Monday, June 22, 2009

Where is Baba Roga from?


Search: baba roga

Why: In the New Yorker short story "The Tiger's Wife" by Téa Obrecht:
They would have been better equipped to react if Vladisa had told them that he had met the witch Baba Roga and, in that same instant, her skull-and-bones hut on its one giant chicken leg had come tearing down the hillside after him.
Answer: She is from Slavic folklore! She flies around on a giant mortar and kidnaps children (to eat them).
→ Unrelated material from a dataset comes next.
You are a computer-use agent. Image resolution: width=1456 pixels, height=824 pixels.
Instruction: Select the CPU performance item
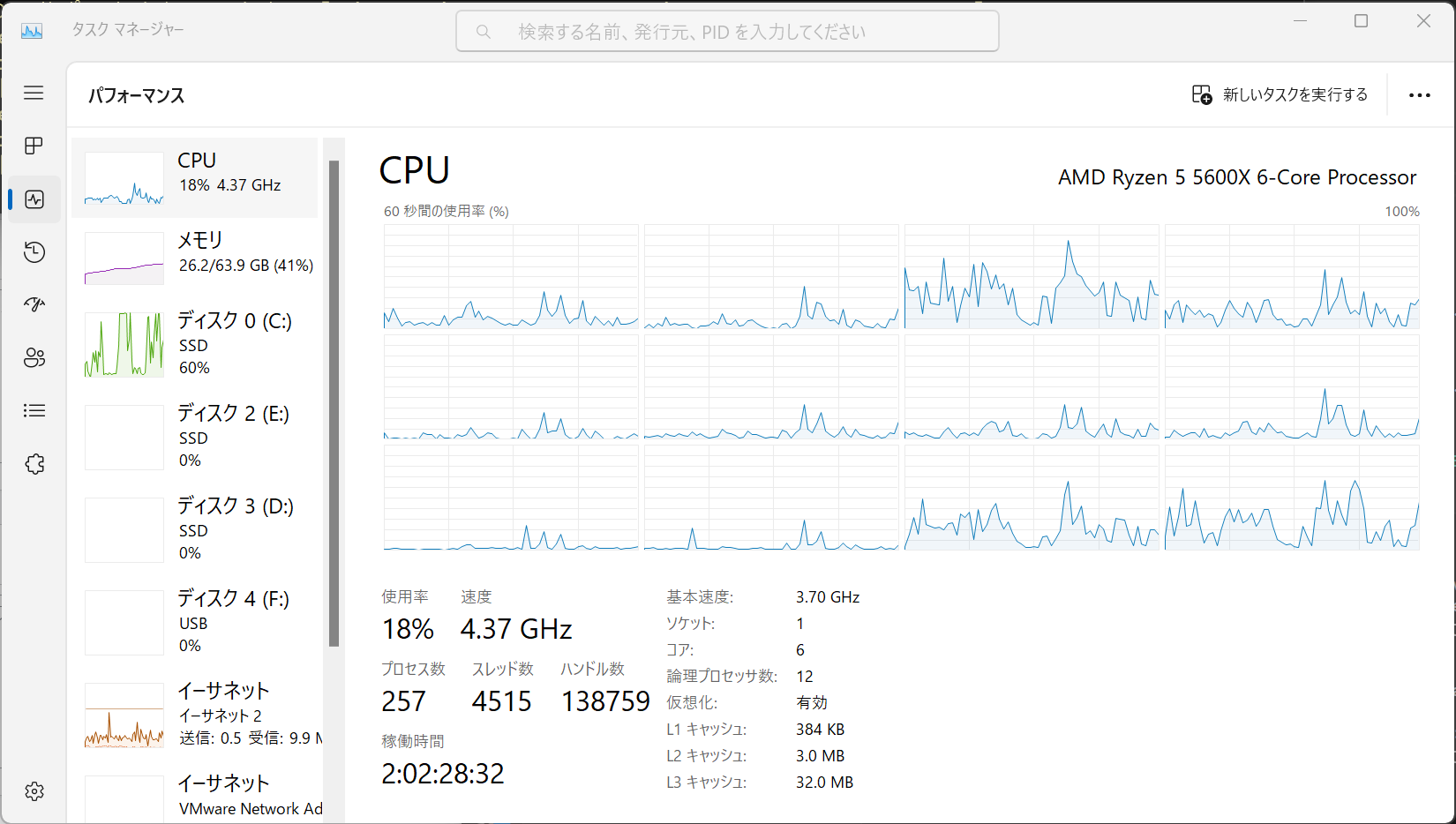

In various languages, her name is:
  • Baba Jaga (in Czech, Slovak, and Polish)
  • Ježibaba (in Czech and Slovak)
  • Jaga Baba (in Slovene)
  • Баба Яга (or Baba Yaga in Russian, Bulgarian, and Ukrainian)
  • Baba Yaha (in Ukranian)
  • Baba Dochia (in Romanian)
  • Baba Cloantza (or "old hag with broken teeth" in Romanian)
  • Baba Roga (in Croatian or Bosnian) (ding ding ding!!)
  • Баба Рога (in Serbian and Macedonian)
Source: Wikipedia

The More You Know: Baba is a pejorative form of "grandmother" (kind of like Bubbe, which is not pejorative). Yaga comes from the name Jadwiga, which comes from Hedwig. Nothing to see here.